The data below is to be returned in full and exactly.

================================

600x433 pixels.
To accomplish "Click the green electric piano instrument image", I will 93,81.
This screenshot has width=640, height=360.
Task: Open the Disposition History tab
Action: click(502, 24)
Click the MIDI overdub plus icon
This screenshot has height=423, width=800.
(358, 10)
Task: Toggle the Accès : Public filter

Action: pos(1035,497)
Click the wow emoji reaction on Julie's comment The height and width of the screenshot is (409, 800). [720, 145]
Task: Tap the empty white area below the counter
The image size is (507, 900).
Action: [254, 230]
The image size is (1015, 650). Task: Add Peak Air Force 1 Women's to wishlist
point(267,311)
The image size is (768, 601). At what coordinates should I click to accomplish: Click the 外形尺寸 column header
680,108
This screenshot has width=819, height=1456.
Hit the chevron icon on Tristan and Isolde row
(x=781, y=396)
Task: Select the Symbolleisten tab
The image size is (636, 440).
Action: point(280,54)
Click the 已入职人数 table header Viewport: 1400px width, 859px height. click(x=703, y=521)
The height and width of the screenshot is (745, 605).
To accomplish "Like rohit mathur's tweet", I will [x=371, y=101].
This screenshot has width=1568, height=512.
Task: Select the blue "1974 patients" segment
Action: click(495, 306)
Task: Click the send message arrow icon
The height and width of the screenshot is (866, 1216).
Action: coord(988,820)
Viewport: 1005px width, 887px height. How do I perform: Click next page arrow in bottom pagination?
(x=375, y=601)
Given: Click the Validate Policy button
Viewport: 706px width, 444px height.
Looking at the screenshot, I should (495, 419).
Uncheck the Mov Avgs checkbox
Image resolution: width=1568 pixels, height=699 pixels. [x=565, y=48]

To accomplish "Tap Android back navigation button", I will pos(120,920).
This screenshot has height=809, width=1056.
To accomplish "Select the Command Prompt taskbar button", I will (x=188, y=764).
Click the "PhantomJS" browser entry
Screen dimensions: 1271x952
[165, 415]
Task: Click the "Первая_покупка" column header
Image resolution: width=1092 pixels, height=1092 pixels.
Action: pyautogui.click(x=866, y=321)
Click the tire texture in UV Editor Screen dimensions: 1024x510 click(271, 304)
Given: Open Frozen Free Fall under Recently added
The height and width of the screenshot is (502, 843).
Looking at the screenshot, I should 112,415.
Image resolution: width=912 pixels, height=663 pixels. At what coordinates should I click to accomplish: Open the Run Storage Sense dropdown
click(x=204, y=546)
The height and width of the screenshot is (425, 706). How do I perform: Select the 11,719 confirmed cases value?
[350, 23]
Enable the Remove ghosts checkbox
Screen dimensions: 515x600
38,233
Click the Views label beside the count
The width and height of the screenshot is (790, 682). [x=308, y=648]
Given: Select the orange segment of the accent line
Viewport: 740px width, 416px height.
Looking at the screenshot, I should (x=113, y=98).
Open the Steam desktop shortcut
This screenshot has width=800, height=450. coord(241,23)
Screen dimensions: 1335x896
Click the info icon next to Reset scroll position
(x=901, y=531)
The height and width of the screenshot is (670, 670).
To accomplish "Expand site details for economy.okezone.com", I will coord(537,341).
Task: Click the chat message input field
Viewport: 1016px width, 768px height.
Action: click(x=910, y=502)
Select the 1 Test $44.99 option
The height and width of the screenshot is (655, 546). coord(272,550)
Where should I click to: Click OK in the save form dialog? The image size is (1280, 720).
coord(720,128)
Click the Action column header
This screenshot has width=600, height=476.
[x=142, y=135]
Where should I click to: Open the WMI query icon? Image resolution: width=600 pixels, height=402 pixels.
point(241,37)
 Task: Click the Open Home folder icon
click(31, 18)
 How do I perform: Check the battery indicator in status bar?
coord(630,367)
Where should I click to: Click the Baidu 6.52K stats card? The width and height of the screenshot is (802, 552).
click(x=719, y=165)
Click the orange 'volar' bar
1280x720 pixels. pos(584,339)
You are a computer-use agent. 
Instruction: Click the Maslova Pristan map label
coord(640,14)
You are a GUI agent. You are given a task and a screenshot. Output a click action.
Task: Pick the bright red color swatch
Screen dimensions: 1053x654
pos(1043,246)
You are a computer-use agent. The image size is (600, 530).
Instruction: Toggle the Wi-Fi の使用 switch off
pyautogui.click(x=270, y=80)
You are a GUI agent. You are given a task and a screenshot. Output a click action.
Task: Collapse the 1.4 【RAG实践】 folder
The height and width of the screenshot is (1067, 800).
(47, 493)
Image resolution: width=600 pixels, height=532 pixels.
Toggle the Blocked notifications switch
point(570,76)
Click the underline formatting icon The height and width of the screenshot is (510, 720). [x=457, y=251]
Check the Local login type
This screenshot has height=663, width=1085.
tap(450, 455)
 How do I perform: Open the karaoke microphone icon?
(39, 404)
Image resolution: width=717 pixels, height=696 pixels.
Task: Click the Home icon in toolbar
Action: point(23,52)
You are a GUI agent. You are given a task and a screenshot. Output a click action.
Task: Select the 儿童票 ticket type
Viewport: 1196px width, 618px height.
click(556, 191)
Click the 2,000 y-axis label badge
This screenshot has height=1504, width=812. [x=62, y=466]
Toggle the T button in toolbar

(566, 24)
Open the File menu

================================

• Expected answer:
600x433 pixels.
To accomplish "Click the green electric piano instrument image", I will 93,81.
This screenshot has width=640, height=360.
Task: Open the Disposition History tab
Action: click(502, 24)
Click the MIDI overdub plus icon
This screenshot has height=423, width=800.
(358, 10)
Task: Toggle the Accès : Public filter

Action: pos(1035,497)
Click the wow emoji reaction on Julie's comment The height and width of the screenshot is (409, 800). [720, 145]
Task: Tap the empty white area below the counter
The image size is (507, 900).
Action: [254, 230]
The image size is (1015, 650). Task: Add Peak Air Force 1 Women's to wishlist
point(267,311)
The image size is (768, 601). At what coordinates should I click to accomplish: Click the 外形尺寸 column header
680,108
This screenshot has width=819, height=1456.
Hit the chevron icon on Tristan and Isolde row
(x=781, y=396)
Task: Select the Symbolleisten tab
The image size is (636, 440).
Action: point(280,54)
Click the 已入职人数 table header Viewport: 1400px width, 859px height. click(x=703, y=521)
The height and width of the screenshot is (745, 605).
To accomplish "Like rohit mathur's tweet", I will [x=371, y=101].
This screenshot has width=1568, height=512.
Task: Select the blue "1974 patients" segment
Action: click(495, 306)
Task: Click the send message arrow icon
The height and width of the screenshot is (866, 1216).
Action: coord(988,820)
Viewport: 1005px width, 887px height. How do I perform: Click next page arrow in bottom pagination?
(x=375, y=601)
Given: Click the Validate Policy button
Viewport: 706px width, 444px height.
Looking at the screenshot, I should (495, 419).
Uncheck the Mov Avgs checkbox
Image resolution: width=1568 pixels, height=699 pixels. [x=565, y=48]

To accomplish "Tap Android back navigation button", I will pos(120,920).
This screenshot has height=809, width=1056.
To accomplish "Select the Command Prompt taskbar button", I will (x=188, y=764).
Click the "PhantomJS" browser entry
Screen dimensions: 1271x952
[165, 415]
Task: Click the "Первая_покупка" column header
Image resolution: width=1092 pixels, height=1092 pixels.
Action: pyautogui.click(x=866, y=321)
Click the tire texture in UV Editor Screen dimensions: 1024x510 click(271, 304)
Given: Open Frozen Free Fall under Recently added
The height and width of the screenshot is (502, 843).
Looking at the screenshot, I should 112,415.
Image resolution: width=912 pixels, height=663 pixels. At what coordinates should I click to accomplish: Open the Run Storage Sense dropdown
click(x=204, y=546)
The height and width of the screenshot is (425, 706). How do I perform: Select the 11,719 confirmed cases value?
[350, 23]
Enable the Remove ghosts checkbox
Screen dimensions: 515x600
38,233
Click the Views label beside the count
The width and height of the screenshot is (790, 682). [x=308, y=648]
Given: Select the orange segment of the accent line
Viewport: 740px width, 416px height.
Looking at the screenshot, I should (x=113, y=98).
Open the Steam desktop shortcut
This screenshot has width=800, height=450. coord(241,23)
Screen dimensions: 1335x896
Click the info icon next to Reset scroll position
(x=901, y=531)
The height and width of the screenshot is (670, 670).
To accomplish "Expand site details for economy.okezone.com", I will coord(537,341).
Task: Click the chat message input field
Viewport: 1016px width, 768px height.
Action: click(x=910, y=502)
Select the 1 Test $44.99 option
The height and width of the screenshot is (655, 546). coord(272,550)
Where should I click to: Click OK in the save form dialog? The image size is (1280, 720).
coord(720,128)
Click the Action column header
This screenshot has width=600, height=476.
[x=142, y=135]
Where should I click to: Open the WMI query icon? Image resolution: width=600 pixels, height=402 pixels.
point(241,37)
 Task: Click the Open Home folder icon
click(31, 18)
 How do I perform: Check the battery indicator in status bar?
coord(630,367)
Where should I click to: Click the Baidu 6.52K stats card? The width and height of the screenshot is (802, 552).
click(x=719, y=165)
Click the orange 'volar' bar
1280x720 pixels. pos(584,339)
You are a computer-use agent. 
Instruction: Click the Maslova Pristan map label
coord(640,14)
You are a GUI agent. You are given a task and a screenshot. Output a click action.
Task: Pick the bright red color swatch
Screen dimensions: 1053x654
pos(1043,246)
You are a computer-use agent. The image size is (600, 530).
Instruction: Toggle the Wi-Fi の使用 switch off
pyautogui.click(x=270, y=80)
You are a GUI agent. You are given a task and a screenshot. Output a click action.
Task: Collapse the 1.4 【RAG实践】 folder
The height and width of the screenshot is (1067, 800).
(47, 493)
Image resolution: width=600 pixels, height=532 pixels.
Toggle the Blocked notifications switch
point(570,76)
Click the underline formatting icon The height and width of the screenshot is (510, 720). [x=457, y=251]
Check the Local login type
This screenshot has height=663, width=1085.
tap(450, 455)
 How do I perform: Open the karaoke microphone icon?
(39, 404)
Image resolution: width=717 pixels, height=696 pixels.
Task: Click the Home icon in toolbar
Action: point(23,52)
You are a GUI agent. You are given a task and a screenshot. Output a click action.
Task: Select the 儿童票 ticket type
Viewport: 1196px width, 618px height.
click(556, 191)
Click the 2,000 y-axis label badge
This screenshot has height=1504, width=812. [x=62, y=466]
Toggle the T button in toolbar

(566, 24)
Open the File menu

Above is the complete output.